Task directions: Report back the lines in this listing that carry the string "will".

Source data:
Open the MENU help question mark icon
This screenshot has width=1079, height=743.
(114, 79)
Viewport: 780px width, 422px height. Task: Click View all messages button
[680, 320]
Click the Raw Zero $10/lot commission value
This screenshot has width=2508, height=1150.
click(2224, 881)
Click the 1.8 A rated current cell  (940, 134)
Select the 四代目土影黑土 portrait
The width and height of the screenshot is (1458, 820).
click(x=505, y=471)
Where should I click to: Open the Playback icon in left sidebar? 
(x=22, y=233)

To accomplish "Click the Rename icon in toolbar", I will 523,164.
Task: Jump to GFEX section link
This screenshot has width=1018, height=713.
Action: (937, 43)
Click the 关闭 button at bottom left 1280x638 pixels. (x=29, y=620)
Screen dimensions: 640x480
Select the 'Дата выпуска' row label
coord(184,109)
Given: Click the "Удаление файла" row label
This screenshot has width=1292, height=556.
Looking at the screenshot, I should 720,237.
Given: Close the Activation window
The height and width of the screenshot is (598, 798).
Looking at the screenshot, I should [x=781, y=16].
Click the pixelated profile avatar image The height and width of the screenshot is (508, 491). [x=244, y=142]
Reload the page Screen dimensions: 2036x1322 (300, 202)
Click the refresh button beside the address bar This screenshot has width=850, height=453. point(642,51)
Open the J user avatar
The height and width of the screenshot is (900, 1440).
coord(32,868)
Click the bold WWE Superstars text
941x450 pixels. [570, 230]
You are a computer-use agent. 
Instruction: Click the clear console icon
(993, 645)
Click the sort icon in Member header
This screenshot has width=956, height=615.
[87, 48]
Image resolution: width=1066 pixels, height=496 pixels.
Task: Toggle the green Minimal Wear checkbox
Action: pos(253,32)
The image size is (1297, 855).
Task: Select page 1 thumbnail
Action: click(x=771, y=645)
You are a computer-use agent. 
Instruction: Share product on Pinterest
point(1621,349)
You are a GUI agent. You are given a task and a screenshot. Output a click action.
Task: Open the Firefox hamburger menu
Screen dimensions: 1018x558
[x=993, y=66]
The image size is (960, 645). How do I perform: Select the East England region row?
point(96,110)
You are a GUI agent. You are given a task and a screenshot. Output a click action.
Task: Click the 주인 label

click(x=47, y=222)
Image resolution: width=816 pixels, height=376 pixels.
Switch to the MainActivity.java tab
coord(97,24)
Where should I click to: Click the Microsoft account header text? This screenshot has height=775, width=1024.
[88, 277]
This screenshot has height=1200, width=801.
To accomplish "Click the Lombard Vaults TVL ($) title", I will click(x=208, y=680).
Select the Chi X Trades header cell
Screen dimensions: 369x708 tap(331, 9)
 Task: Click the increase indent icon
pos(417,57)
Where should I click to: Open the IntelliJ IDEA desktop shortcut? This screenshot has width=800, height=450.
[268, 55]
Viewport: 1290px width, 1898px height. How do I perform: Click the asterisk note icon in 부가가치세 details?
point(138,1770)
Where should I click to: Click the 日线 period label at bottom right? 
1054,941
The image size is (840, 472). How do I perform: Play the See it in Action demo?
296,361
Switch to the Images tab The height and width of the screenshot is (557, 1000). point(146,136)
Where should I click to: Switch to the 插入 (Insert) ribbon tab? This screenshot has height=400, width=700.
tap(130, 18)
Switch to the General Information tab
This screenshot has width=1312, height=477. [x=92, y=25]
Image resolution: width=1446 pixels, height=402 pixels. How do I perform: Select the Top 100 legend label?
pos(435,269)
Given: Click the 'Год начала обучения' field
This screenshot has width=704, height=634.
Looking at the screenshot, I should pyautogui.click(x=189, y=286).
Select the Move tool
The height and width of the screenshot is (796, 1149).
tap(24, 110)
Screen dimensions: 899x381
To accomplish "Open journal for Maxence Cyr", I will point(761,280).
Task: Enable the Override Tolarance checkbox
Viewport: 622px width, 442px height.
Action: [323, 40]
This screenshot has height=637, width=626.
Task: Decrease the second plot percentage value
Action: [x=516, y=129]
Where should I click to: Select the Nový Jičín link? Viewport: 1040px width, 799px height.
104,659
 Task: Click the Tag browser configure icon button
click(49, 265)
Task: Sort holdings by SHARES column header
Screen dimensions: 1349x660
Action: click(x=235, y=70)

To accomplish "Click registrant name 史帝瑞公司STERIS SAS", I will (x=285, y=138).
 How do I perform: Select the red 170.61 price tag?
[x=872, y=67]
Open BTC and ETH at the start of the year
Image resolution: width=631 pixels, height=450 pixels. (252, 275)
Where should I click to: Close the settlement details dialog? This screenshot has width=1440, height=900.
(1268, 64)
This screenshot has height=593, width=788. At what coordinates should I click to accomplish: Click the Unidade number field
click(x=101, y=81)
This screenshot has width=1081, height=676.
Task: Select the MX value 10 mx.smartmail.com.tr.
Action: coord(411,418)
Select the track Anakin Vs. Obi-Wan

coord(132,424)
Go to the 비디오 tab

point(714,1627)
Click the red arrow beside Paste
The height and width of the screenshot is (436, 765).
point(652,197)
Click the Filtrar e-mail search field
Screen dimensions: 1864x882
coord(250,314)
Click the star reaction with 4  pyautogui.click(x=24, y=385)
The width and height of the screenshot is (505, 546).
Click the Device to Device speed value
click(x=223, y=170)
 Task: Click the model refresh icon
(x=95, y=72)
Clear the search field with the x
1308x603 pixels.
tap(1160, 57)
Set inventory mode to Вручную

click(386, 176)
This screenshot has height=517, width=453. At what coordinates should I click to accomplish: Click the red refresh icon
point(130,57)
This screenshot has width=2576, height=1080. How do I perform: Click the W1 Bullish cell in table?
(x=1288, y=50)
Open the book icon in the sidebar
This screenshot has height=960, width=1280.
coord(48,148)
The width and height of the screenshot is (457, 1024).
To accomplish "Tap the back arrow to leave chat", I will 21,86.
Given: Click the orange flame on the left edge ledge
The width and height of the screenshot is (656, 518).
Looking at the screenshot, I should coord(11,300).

Solution to this exercise:
To accomplish "Click the Rename icon in toolbar", I will 523,164.
To accomplish "Click the Lombard Vaults TVL ($) title", I will click(x=208, y=680).
To accomplish "Open journal for Maxence Cyr", I will point(761,280).
To accomplish "Click registrant name 史帝瑞公司STERIS SAS", I will (x=285, y=138).
To accomplish "Tap the back arrow to leave chat", I will 21,86.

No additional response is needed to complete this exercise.